Recopiez mot pour mot le matériel, depuis son début jusqu'à la ligne contenant « pos(27,117) », celle-ci comprise, en omettant les images.

>>

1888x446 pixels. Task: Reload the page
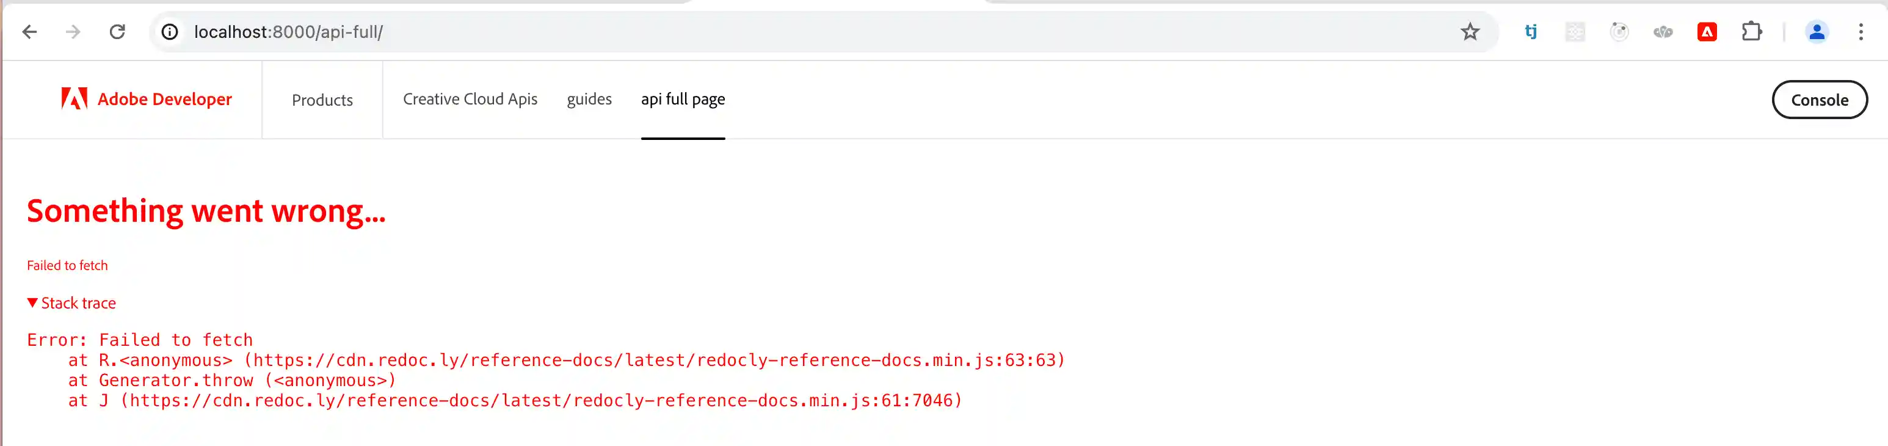[x=118, y=32]
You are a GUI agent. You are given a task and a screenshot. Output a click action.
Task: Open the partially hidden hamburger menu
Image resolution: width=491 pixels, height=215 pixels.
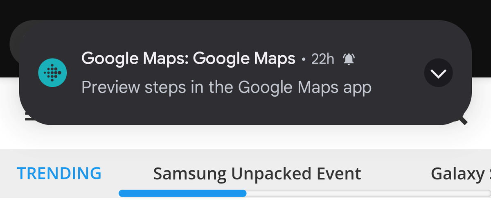pos(27,117)
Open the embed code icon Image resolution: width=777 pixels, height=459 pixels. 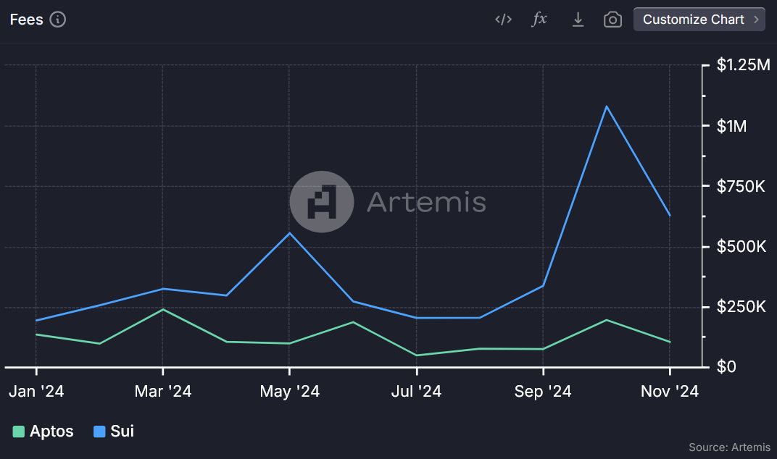tap(503, 20)
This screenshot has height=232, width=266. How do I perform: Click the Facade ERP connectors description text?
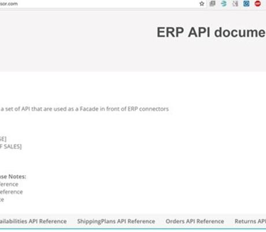[x=84, y=109]
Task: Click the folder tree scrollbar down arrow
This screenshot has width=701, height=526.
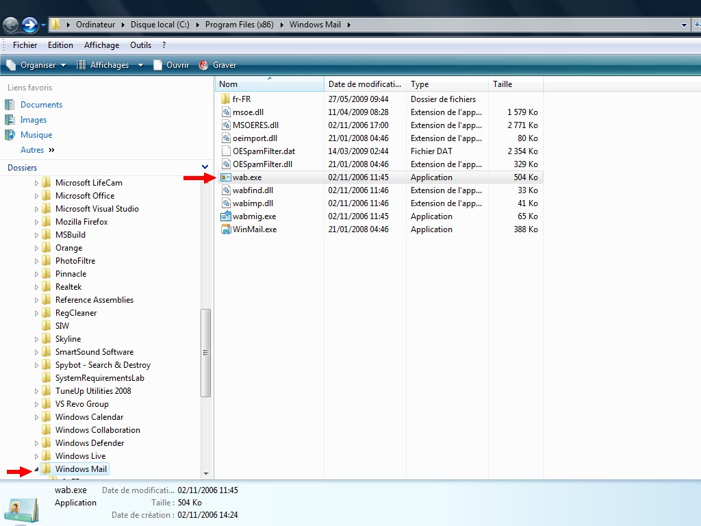Action: 206,473
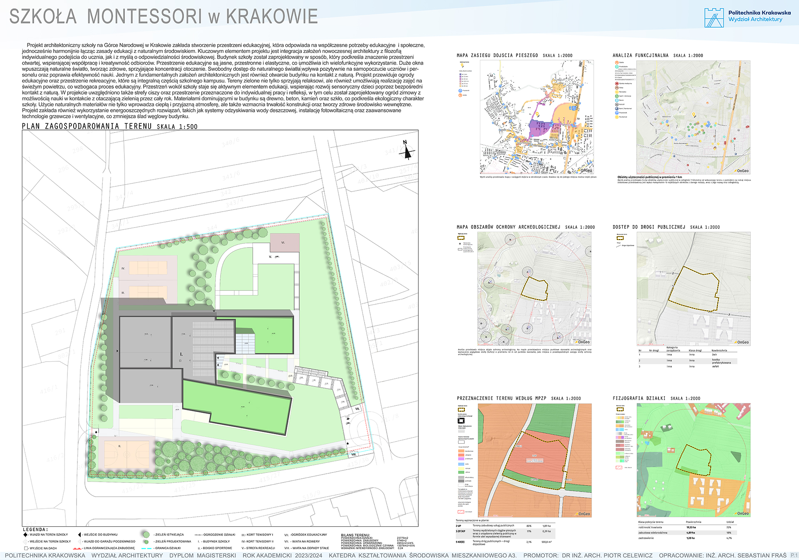Click the Linia ograniczająca zabudowę red line symbol
Image resolution: width=799 pixels, height=560 pixels.
click(77, 548)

<<

__Sortie complète__
1888x446 pixels. Task: Reload the page
[x=118, y=32]
You are a GUI agent. You are given a task and a screenshot. Output a click action.
Task: Open the partially hidden hamburger menu
Image resolution: width=491 pixels, height=215 pixels.
pos(27,117)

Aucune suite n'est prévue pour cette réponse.